Your instructions:
Return the records in full, with every character preserved.

----

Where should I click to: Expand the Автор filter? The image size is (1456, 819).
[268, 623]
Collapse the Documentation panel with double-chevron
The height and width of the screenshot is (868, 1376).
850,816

----

Answer for this exercise:
Where should I click to: Expand the Автор filter? The image size is (1456, 819).
[268, 623]
Collapse the Documentation panel with double-chevron
The height and width of the screenshot is (868, 1376).
850,816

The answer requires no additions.